Word for word, set down the lines from the one that contains "Task: Click the" through the final line of the data; no pictures belong in the copy.

==========

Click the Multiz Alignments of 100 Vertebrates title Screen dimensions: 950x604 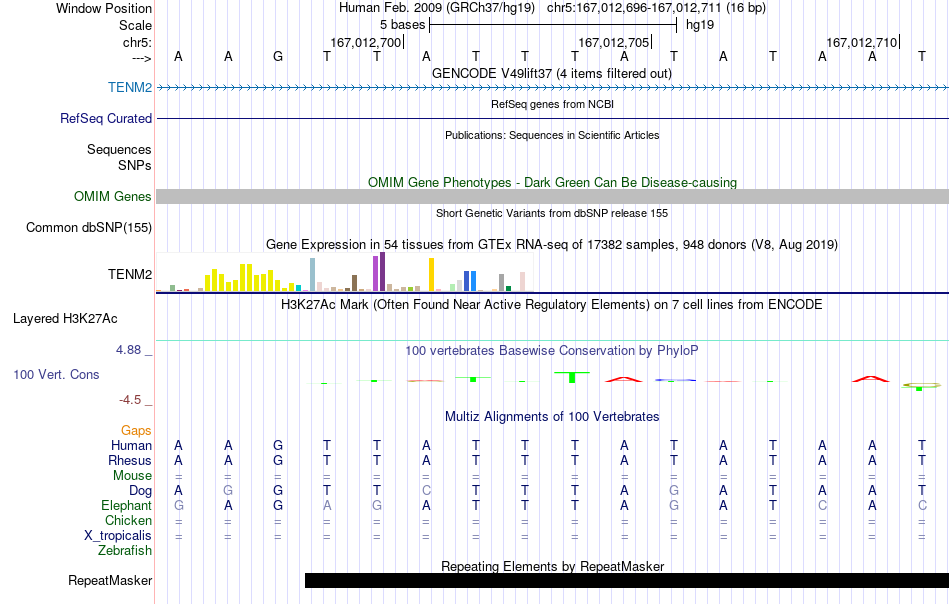pyautogui.click(x=552, y=417)
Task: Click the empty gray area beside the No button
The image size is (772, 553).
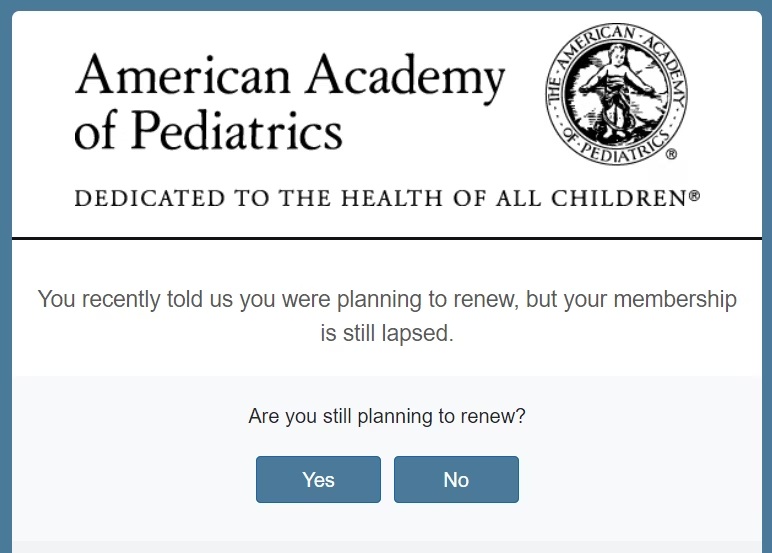Action: point(640,479)
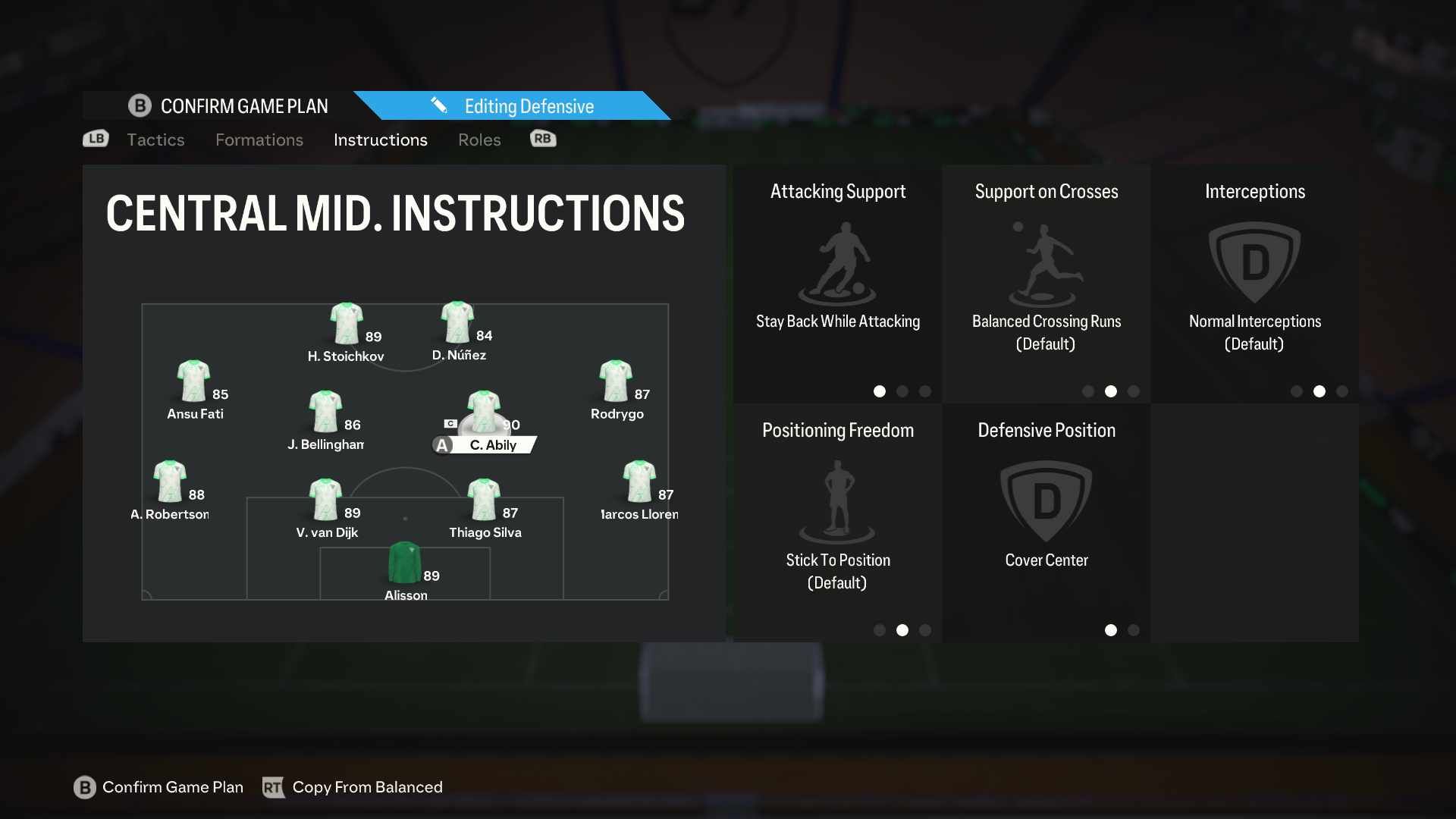The height and width of the screenshot is (819, 1456).
Task: Click Copy From Balanced button
Action: coord(367,787)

==========

=== Response to the exercise ===
Task: Click the empty gray area beside the No button
The image size is (772, 553).
Action: point(640,479)
The height and width of the screenshot is (819, 1456).
Task: Click Copy From Balanced button
Action: coord(367,787)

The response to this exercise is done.